Paper ID:232
Title:Incremental Clustering: The Case for Extra Clusters
Current Reviews

Submitted by Assigned_Reviewer_19

Q1: Comments to author(s). First provide a summary of the paper, and then address the following criteria: Quality, clarity, originality and significance. (For detailed reviewing guidelines, see http://nips.cc/PaperInformation/ReviewerInstructions)
Summary of the paper:

The paper studies the incremental clustering problem and shows several properties:
- It shows that no deterministic memory-bounded incremental clustering method is nice-detecting. Specifically, the authors show that no deterministic nice-detecting incremental clustering algorithm can use less than 2^{cp-1} bits of memory for data in R^p under the l2 metric.
- It shows that the sequential nearest-neighbour clustering is perfect detecting while the sequential k-means is not.
- It also shows that incremental algorithms can find a refinement of nice clustering if 2^{k-1} centers are allowed and this is a tight bound. Then some example algorithms are displayed.

General comments:

- The paper is written clearly and the guarantees in this paper are solid.
- The paper first shows that no memory-bounded incremental method is nice-detecting. This is a kind of “impossibility theorem”, which indicates the natural limitation of the incremental clustering algorithms. Although the result seems discouraging, we should note that detecting “nice” partitions may not be a necessary goal for incremental clustering algorithms since nice partitioning is a relatively strong assumption. But nevertheless, showing that the incremental clustering is strictly weaker than the batch model is also of great interest.
- The paper then shows that such limitation can be addressed by allowing more clusters and this is the crowning achievement in this paper. Although it is not the only paper that is aware of the benefits for extra clusters in incremental clustering (e.g., the streaming clustering algorithm proposed in [1] allows \Theta(k \log n) clusters in the loop and it can use only O(k \log n) memory to deliver an O(1) worst-case approximation.), this paper provides a tight bound on the number of extra clusters that is sufficient for a refinement of nice partitioning. This is also a satisfying contribution to incremental clustering.
- The paper seems to be a bit crowded, especially for the last part. I suggest the authors to reorganize the last several sections.

Minor typos:

- Line 568: each core contain… -> each core contains


[1] Shindler, M., Meyerson, A., and Wong, A. Fast and accurate k-means for large datasets. In NIPS, pages 2375-2383, 2011.
Q2: Please summarize your review in 1-2 sentences
This is a well-written paper, and is a valuable contribution to the area of incremental clustering.

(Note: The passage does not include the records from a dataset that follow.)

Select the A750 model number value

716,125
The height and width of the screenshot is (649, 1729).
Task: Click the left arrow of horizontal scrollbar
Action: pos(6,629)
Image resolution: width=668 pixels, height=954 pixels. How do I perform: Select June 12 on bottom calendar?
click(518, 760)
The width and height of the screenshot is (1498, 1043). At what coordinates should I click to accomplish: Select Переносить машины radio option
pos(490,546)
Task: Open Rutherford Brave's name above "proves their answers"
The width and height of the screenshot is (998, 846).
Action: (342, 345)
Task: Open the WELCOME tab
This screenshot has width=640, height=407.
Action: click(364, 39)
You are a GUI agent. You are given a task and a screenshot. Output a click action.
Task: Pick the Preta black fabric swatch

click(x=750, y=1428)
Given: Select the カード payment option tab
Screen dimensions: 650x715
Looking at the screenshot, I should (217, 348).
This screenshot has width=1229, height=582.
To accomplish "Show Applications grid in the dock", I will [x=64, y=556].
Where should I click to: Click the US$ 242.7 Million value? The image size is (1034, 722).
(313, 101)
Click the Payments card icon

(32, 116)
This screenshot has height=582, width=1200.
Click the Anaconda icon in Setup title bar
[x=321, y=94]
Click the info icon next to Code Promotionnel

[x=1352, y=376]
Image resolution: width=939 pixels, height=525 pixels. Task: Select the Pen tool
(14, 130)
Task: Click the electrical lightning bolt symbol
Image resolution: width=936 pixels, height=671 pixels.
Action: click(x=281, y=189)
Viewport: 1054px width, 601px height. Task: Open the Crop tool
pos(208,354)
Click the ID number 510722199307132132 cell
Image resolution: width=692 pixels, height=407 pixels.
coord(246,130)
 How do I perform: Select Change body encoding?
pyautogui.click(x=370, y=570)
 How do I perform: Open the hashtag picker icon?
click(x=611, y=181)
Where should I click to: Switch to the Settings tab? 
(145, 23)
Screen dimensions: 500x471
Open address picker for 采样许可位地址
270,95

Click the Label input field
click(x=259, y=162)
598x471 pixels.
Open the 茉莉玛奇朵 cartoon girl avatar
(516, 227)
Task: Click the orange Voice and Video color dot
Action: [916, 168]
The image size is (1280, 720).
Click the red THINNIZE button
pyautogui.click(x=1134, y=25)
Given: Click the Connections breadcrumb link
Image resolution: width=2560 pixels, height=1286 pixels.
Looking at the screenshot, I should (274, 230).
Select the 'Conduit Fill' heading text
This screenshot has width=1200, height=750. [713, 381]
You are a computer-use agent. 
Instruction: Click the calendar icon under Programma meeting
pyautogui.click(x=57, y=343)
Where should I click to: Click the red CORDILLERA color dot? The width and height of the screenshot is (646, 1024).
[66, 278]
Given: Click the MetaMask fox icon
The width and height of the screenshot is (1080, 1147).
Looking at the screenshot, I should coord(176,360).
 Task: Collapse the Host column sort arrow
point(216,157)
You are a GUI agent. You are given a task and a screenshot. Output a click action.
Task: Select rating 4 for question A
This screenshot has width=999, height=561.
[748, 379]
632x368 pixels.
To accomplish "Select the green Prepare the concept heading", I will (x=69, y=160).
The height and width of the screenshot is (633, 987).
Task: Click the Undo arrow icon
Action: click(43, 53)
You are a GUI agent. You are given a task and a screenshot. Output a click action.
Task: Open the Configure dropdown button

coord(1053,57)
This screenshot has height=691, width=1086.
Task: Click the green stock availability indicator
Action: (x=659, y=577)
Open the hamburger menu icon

Submitted by Assigned_Reviewer_39

Q1: Comments to author(s). First provide a summary of the paper, and then address the following criteria: Quality, clarity, originality and significance. (For detailed reviewing guidelines, see http://nips.cc/PaperInformation/ReviewerInstructions)
This paper presents a number of theoretical results characterizing the limitations/capabilities of incremental clustering. Below I summarize some of the key results, skipping some of less significance (from my point of view).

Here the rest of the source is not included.